Create Backup Storage Location

Once the bucket and credentials have been configured, these can be used to create the new Backup Storage Location.

If you are using a service principal, create the Backup Storage Location as follows:

velero backup-location create <bsl-name> \
  --provider azure \
  --bucket $BLOB_CONTAINER \
  --config storageAccount=$AZURE_STORAGE_ACCOUNT_ID \
  --credential=bsl-credentials=azure

Otherwise, use the following command if you are using a storage account access key:

velero backup-location create <bsl-name> \
  --provider azure \
  --bucket $BLOB_CONTAINER \
  --config storageAccount=$AZURE_STORAGE_ACCOUNT_ID,storageAccountKeyEnvVar=AZURE_STORAGE_ACCOUNT_ACCESS_KEY \
  --credential=bsl-credentials=azure

The Backup Storage Location is ready to use when it has the phase Available.

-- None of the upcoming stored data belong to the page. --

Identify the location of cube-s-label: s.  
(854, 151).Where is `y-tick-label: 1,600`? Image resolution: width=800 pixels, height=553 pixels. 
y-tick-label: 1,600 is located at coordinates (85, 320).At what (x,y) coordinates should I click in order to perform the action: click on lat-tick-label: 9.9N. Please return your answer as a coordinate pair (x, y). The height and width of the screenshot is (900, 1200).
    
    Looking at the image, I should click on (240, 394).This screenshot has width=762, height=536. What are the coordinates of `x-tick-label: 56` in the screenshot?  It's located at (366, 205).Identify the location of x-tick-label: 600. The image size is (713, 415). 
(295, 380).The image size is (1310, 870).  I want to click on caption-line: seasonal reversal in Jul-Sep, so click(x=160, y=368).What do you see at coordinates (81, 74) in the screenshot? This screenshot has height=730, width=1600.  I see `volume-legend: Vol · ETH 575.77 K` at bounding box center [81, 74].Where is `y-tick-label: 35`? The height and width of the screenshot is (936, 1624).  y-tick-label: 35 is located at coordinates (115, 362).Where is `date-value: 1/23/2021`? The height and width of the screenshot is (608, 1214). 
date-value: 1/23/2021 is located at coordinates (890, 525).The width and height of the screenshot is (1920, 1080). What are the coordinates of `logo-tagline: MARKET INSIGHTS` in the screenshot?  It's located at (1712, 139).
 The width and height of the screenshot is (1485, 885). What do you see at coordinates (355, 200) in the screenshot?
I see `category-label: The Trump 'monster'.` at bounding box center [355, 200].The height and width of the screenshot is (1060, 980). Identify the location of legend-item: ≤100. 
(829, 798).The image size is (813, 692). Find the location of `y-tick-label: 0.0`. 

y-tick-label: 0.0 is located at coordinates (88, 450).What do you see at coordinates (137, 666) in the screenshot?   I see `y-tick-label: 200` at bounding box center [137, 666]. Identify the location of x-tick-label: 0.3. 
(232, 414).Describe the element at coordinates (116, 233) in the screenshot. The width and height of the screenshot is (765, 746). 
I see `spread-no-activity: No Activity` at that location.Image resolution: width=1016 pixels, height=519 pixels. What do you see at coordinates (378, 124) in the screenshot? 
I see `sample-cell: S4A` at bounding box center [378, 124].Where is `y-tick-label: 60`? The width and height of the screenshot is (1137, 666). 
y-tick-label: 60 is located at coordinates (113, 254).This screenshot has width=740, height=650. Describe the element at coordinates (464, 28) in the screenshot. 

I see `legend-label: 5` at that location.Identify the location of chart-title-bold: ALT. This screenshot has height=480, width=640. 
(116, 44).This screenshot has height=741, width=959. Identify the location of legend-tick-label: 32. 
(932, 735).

You can check this with the following command:

velero backup-location get

To use this new Backup Storage Location when performing a backup, use the flag --storage-location <bsl-name> when running velero backup create.

Extra security measures

To improve security within Azure, it's good practice to disable public traffic to your Azure Storage Account. If your AKS cluster is in the same Azure Region as your storage account, access to your Azure Storage Account should be easily enabled by a Virtual Network endpoint on your VNet.